Now, because of this limitation, I recommend using the approach that was proposed in this question, namely reverse the entire string (and your regular expression, i.e. \d{2}\.\d{2}\.\d{4}) and then the first match will be the 'last match'. Then, perform another string reversal to get the original date format.
Maybe this isn't the best solution, but it should work.
There are three different PL/SQL functions that will get you there.
The INSTR function will identify where the first "period" in the date string appears.
SUBSTR applied to the entire string using the value from (1) as the start point
TO_DATE for a specific date mask: YYYY.MM.DD will convert the result from (2) into a Oracle date time type.
To make this work in procedural code, the standard blocks apply:
DECLARE
v_position pls_integer;
... other variables
BEGIN
sql code and function calls;
END
SQL Fiddle
Oracle 11g R2 Schema Setup:
CREATE TABLE finddate
(column1 varchar2(11), column2 varchar2(39))
;
INSERT ALL
INTO finddate (column1, column2)
VALUES ('row1', '1234567 242424 2015.06.07. 12125235')
INTO finddate (column1, column2)
VALUES ('string2', '1234567 242424 2015.06.07. 12125235')
SELECT * FROM dual
;
Query 1:
select instr(column2,'.',1) from finddate
where column1 = 'string2'
select substr(column2,(20-4),10) from finddate
select to_date('2015.06.07','YYYY.MM.DD') from finddate
Results:
| TO_DATE('2015.06.07','YYYY.MM.DD') |
|------------------------------------|
| June, 07 2015 00:00:00 |
| June, 07 2015 00:00:00 |
Here's a way using regexp_replace() that should work with 10g, assuming the format of the lines will be the same:
with tbl(col_string) as
(
select 'There is something 2015.06.06. in the air 1234567 242424 2015.06.07. 12125235'
from dual
)
select regexp_replace(col_string, '^.*(\d{4}\.\d{2}\.\d{2})\. \d*$', '\1')
from tbl;
The regex can be read as:
^ - Match the start of the line
. - followed by any character
* - followed by 0 or more of the previous character (which is any character)
( - Start a remembered group
\d{4}\.\d{2}\.\d{2} - 4 digits followed by a literal period followed by 2 digits, etc
) - End the first remembered group
\. - followed by a literal period
- followed by a space
\d* - followed by any number of digits
$ - followed by the end of the line
regexp_replace then replaces all that with the first remembered group (\1).
Basically describe the whole line as a regular expression, group around what you want to return.

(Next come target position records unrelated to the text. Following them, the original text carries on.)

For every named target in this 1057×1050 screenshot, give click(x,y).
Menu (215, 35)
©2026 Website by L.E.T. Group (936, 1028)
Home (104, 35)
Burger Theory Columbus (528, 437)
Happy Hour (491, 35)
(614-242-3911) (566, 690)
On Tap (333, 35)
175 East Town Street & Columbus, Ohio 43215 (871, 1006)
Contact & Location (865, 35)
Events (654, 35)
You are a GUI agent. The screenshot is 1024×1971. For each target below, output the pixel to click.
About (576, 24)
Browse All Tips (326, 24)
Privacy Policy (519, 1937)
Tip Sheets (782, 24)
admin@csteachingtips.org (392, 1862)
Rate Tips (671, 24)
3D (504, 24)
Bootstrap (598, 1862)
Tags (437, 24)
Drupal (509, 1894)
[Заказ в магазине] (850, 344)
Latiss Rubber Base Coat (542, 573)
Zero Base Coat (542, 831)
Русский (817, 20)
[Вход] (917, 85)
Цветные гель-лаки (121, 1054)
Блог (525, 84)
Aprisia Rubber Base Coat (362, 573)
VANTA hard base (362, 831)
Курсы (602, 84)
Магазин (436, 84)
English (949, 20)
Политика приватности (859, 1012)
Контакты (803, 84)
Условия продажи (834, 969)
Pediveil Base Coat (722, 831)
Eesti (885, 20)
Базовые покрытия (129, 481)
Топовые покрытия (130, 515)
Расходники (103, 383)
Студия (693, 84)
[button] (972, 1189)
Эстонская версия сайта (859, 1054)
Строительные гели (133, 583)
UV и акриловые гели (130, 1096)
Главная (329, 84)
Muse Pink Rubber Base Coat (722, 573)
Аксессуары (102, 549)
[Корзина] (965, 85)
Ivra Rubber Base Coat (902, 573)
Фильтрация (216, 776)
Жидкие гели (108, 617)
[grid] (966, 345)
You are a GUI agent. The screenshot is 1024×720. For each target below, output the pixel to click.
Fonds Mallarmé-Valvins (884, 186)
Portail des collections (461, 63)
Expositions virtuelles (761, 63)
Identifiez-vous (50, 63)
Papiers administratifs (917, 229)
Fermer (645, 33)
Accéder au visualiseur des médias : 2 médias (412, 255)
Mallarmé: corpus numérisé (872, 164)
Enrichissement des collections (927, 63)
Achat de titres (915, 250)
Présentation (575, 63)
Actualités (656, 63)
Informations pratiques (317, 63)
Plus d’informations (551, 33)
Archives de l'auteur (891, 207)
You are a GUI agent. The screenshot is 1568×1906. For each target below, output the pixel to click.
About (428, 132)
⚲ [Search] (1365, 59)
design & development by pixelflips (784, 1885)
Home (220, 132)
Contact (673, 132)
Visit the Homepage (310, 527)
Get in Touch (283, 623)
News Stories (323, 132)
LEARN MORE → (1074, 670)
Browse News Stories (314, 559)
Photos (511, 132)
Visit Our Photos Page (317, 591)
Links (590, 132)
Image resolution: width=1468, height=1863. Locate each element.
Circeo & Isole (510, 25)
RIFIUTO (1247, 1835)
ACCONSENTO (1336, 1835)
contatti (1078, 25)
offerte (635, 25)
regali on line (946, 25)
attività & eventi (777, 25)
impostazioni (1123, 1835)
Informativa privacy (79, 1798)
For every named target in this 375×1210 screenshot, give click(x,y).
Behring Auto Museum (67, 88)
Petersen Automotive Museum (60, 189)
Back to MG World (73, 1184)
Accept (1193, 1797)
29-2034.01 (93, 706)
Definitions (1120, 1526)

You will most likely need to tweak the regex for the end of the line if it could be other characters than digits but this should give you an idea.
For the sake of argument this works too ONLY IF there are 2 occurrences of the date pattern:
with tbl(col_string) as
(
select 'There is something 2015.06.06. in the air 1234567 242424 2015.06.07. 12125235' from dual
)
select regexp_substr(col_string, '\d{4}\.\d{2}\.\d{2}', 1, 2)
from tbl;
returns the second occurrence of the pattern. I expect the above regexp_replace more accurately describes the solution.